TASK INSTRUCTIONS
- A) Based on the text on ordered and unordered maps, explain why ordered maps are expensive for insertion, deletion and search.
- B) Reproduce the part of the maps text between "Ordered vs Unordered" and "they are entered.", inclusive.

QUOTED PASSAGE
# # #

Ordered vs Unordered Maps

C++ STL provides std::map container which maps a key to a value and maintains the key in an ordered fashion. Another STL container std::unordered_map also maps a key to a value but no ordering is maintained. Two values can not have the same key in both containers.

Below code shows the difference between the two. In the case of ordered map, the order of the keys is maintained irrespective of the order in which they are entered.

#include <iostream>
#include <map>
#include <unordered_map>

int main()
{
	std::map<std::string, std::string> empRecords;

	// insert an entry
	empRecords.insert({ "MAR", "Maria" });
	empRecords["CHR"] = "Christoph";
	empRecords.insert(std::make_pair("SEB", "Sebastian"));

	std::cout << "Employee Records using Ordered Map\n";
	for (const auto& [key, val] : empRecords)
		std::cout << "Emp Code: " << key << " , Emp Name: " << val << std::endl;

	std::cout << std::endl << std::endl;

	std::unordered_map<std::string, std::string> empRecordsUnOrder;

	// insert an entry
	empRecordsUnOrder.insert({ "MAR", "Maria" });
	empRecordsUnOrder["CHR"] = "Christoph";
	empRecordsUnOrder.insert(std::make_pair("SEB", "Sebastian"));

	std::cout << "Employee Records using Unordered Map\n";
	for (const auto& [key, val] : empRecordsUnOrder)
		std::cout << "Emp Code: " << key << " , Emp Name: " << val << std::endl;

	return 0;
}
Output:
Employee Records using Ordered Map
Emp Code: CHR , Emp Name: Christoph
Emp Code: MAR , Emp Name: Maria
Emp Code: SEB , Emp Name: Sebastian


Employee Records using Unordered Map
Emp Code: MAR , Emp Name: Maria
Emp Code: CHR , Emp Name: Christoph
Emp Code: SEB , Emp Name: Sebastian

Internally, the maps are implemented using Self-balancing Binary Search Tree (like Red-Black Tree). That is how the key order is maintained. Due to this, ordered maps are expensive in insertion, deletion and search operations. The complexity of all three operations is log(n). Also the maps needs to reordered after every insert and delete operation.

On the other hand, unordered maps are implemented using Hash Table since they don’t require any ordering. The average time complexity is O(1) and O(n) in worst case for insert, delete and search operations.

Multimaps

We read above about maps and that every key in a map should be unique i.e. no two values can have the same key. Multimap is different in a way that it can store two values with same key. Similar to maps, C++ STL provides ordered multimaps (std::multimap) and unordered multimaps (std::unordered_multimap). Ordered multimaps store the keys in sorted order. Unordered multimaps store the keys in random order, but the pairs with same key value are stored together. Internal implementation is similar to maps.

# # #

Saved data entries:
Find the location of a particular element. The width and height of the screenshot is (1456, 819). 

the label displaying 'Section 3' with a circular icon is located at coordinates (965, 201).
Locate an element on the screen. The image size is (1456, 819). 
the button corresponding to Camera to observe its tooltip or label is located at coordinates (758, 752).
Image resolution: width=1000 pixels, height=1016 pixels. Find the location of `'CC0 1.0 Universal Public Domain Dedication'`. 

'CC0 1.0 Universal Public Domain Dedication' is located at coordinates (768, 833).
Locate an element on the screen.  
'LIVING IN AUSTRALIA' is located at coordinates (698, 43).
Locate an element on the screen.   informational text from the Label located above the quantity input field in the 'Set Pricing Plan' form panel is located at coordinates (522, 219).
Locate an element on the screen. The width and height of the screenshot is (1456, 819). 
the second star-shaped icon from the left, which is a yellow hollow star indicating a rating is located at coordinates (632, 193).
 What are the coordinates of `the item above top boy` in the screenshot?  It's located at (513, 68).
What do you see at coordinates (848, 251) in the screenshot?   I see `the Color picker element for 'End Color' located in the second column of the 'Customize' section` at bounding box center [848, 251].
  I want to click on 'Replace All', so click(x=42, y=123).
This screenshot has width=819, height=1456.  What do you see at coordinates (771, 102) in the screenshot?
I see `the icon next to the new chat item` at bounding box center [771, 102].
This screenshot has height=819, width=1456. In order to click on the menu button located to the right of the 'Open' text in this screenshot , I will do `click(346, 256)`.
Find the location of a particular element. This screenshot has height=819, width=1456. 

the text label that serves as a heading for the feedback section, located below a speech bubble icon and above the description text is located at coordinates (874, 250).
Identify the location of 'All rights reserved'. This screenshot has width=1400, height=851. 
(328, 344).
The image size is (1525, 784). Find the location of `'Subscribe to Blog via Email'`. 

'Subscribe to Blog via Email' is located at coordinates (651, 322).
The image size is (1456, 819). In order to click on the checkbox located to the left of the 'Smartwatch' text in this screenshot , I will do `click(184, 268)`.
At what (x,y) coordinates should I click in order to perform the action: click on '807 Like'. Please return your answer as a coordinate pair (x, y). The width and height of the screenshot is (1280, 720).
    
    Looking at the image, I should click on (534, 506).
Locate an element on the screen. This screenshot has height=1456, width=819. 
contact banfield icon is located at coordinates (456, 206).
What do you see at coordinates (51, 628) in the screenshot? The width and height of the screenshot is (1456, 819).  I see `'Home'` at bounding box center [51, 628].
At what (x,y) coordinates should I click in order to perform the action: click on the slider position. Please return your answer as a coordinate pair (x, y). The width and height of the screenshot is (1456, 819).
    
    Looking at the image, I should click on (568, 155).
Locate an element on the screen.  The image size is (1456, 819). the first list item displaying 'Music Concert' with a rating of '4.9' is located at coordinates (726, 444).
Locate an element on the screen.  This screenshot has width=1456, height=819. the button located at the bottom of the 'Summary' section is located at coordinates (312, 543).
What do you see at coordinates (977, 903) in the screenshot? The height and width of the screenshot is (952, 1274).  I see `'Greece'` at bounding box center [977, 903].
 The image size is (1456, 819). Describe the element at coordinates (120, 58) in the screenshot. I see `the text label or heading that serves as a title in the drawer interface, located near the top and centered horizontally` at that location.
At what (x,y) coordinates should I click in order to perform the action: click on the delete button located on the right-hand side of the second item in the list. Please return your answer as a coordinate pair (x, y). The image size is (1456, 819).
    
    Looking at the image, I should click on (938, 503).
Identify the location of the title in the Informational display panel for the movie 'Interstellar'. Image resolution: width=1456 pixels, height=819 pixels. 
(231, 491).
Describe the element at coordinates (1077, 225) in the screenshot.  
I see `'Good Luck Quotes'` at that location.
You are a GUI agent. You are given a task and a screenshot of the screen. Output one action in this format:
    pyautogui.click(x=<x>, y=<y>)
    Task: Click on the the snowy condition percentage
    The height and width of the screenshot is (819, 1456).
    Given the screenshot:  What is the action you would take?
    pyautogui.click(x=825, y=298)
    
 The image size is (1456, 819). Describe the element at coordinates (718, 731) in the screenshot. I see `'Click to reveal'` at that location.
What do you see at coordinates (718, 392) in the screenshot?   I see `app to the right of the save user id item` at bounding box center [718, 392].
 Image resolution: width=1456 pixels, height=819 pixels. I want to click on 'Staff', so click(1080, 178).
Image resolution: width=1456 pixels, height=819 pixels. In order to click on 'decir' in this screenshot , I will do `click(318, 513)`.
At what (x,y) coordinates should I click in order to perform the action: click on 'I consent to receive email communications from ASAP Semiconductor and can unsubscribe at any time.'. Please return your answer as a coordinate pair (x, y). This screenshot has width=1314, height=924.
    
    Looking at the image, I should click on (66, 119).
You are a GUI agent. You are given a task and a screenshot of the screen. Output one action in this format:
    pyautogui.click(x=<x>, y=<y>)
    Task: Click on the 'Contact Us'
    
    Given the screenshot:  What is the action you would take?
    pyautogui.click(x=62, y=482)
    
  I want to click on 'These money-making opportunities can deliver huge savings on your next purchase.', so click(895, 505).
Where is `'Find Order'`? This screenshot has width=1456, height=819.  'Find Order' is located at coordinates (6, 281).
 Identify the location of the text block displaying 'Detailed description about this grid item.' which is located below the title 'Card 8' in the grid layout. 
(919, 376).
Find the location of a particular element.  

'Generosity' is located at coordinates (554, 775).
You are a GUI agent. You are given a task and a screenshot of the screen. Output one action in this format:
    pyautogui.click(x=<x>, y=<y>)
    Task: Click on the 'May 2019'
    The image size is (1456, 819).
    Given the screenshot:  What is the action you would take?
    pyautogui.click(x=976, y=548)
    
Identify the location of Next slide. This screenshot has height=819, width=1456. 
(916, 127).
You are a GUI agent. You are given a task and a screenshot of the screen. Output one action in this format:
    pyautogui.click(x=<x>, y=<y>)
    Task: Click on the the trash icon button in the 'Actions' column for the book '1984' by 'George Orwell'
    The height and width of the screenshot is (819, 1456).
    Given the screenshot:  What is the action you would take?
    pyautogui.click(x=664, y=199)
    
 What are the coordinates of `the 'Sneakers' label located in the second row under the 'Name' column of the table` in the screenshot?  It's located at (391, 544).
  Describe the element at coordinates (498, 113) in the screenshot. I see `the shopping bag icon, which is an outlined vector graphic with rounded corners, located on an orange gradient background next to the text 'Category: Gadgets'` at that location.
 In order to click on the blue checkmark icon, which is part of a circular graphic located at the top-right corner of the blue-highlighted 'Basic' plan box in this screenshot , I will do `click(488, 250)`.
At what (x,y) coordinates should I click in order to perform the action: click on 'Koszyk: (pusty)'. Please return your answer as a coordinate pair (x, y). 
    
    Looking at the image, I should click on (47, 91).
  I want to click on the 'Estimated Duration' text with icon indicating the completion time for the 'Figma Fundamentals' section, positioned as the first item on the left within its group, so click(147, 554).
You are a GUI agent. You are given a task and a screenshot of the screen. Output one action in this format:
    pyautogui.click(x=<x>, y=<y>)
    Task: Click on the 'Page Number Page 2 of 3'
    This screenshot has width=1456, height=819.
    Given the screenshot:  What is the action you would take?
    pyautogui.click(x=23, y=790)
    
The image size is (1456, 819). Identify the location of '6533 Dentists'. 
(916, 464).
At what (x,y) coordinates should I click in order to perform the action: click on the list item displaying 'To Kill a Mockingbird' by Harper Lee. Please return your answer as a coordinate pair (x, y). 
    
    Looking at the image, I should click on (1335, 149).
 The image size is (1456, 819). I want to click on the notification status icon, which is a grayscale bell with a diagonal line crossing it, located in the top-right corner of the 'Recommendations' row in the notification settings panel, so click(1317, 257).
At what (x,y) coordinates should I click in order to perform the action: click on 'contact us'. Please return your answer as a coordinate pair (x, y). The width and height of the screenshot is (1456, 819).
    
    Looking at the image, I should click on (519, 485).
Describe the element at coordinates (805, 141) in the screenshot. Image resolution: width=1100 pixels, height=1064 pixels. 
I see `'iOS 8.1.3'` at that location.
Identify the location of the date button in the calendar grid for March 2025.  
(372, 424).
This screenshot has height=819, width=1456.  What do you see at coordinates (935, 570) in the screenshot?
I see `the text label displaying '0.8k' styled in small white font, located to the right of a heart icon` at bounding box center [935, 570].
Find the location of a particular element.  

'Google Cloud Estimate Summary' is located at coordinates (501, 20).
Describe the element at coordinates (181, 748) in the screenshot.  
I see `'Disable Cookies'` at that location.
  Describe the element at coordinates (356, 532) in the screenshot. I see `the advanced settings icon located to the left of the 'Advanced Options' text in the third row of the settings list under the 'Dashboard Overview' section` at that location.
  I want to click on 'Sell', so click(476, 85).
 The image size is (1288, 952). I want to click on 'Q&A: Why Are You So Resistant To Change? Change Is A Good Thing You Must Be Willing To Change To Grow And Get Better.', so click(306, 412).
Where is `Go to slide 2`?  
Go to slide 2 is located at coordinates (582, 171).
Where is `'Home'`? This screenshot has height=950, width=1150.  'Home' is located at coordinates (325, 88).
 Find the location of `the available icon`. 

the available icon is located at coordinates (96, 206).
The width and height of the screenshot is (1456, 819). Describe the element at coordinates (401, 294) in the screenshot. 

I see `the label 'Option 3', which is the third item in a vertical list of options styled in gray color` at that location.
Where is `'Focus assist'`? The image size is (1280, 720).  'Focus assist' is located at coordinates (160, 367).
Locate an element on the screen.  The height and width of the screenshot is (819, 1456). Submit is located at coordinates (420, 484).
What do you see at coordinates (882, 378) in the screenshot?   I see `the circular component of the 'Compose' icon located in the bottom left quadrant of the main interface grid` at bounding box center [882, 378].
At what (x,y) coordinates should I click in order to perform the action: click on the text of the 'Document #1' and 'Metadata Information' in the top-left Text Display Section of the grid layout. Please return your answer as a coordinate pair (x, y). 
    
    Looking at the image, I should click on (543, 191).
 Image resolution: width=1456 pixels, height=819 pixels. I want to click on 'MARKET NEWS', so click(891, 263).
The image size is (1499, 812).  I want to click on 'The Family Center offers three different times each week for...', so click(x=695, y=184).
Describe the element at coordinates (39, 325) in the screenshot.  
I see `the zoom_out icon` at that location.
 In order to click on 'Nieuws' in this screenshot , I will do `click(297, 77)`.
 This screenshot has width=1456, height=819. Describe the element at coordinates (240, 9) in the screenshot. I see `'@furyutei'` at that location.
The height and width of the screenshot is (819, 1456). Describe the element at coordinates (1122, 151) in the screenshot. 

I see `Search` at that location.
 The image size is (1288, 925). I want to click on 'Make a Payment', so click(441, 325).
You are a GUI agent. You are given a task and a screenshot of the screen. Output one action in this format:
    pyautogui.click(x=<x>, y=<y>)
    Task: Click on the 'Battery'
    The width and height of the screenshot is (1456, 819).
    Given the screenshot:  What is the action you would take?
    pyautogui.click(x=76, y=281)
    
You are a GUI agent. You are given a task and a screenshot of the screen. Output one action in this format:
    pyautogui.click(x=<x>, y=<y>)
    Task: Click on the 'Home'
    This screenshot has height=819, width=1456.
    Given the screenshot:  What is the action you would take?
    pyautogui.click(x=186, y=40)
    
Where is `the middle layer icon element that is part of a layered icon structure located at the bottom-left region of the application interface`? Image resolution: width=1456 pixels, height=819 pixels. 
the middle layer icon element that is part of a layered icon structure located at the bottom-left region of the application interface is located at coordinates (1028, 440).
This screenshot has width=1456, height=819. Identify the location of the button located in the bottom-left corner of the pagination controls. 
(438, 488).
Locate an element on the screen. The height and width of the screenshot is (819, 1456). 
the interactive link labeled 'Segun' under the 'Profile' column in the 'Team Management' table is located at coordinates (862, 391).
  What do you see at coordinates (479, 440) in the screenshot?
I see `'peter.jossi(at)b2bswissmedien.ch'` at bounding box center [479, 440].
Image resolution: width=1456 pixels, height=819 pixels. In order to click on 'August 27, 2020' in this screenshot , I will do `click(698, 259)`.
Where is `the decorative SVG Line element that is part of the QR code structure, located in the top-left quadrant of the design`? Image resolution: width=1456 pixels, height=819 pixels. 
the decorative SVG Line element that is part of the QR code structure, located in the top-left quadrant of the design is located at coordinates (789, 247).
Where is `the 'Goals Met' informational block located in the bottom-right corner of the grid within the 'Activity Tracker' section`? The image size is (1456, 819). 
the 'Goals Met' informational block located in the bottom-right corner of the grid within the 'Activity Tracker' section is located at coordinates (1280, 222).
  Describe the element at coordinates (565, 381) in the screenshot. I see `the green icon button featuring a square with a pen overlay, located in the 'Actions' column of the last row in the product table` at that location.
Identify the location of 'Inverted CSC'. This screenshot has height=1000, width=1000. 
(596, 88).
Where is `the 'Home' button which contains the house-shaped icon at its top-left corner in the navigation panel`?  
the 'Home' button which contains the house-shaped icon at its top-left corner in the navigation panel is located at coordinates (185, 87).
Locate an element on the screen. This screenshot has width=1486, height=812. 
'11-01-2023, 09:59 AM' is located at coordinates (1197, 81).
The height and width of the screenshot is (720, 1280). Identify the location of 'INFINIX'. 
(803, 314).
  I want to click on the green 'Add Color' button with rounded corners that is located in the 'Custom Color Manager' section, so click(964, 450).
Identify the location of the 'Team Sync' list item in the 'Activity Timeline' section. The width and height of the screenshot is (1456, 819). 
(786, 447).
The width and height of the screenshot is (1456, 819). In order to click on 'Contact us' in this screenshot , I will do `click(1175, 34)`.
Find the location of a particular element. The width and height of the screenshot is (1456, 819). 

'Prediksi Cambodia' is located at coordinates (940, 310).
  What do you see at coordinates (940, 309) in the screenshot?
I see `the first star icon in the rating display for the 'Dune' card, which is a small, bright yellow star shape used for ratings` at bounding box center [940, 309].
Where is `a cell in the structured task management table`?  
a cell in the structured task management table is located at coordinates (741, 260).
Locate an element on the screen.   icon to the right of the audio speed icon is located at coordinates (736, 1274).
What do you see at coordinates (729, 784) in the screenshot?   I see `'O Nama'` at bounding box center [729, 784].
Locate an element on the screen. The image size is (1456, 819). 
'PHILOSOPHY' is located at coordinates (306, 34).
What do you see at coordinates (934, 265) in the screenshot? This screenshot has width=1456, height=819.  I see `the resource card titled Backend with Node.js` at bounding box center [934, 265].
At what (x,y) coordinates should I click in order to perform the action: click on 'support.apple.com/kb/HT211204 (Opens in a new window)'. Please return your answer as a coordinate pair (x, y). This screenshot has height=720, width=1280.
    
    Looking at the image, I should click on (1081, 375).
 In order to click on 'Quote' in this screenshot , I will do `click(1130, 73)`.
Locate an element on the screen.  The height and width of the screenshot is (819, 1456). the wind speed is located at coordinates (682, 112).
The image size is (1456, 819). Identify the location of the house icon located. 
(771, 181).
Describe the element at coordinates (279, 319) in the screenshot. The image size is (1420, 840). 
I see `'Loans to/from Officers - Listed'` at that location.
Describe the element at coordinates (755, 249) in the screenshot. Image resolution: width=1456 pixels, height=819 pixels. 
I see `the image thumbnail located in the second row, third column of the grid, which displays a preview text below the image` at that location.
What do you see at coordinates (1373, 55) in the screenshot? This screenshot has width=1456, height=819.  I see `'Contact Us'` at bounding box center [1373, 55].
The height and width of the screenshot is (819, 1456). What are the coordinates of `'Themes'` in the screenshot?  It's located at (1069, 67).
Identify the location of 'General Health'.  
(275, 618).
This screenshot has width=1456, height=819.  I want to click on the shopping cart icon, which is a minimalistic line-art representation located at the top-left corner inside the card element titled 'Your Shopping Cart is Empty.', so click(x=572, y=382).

# # #

TASK-BY-TASK OUTPUTS
- A) Ordered maps are implemented internally with a self-balancing binary search tree, such as a red-black tree, which is how they keep their keys in order. Because of this, all three operations have a complexity of log(n), and the map must also be reordered after every insertion and deletion.

- B)
Ordered vs Unordered Maps

C++ STL provides std::map container which maps a key to a value and maintains the key in an ordered fashion. Another STL container std::unordered_map also maps a key to a value but no ordering is maintained. Two values can not have the same key in both containers.

Below code shows the difference between the two. In the case of ordered map, the order of the keys is maintained irrespective of the order in which they are entered.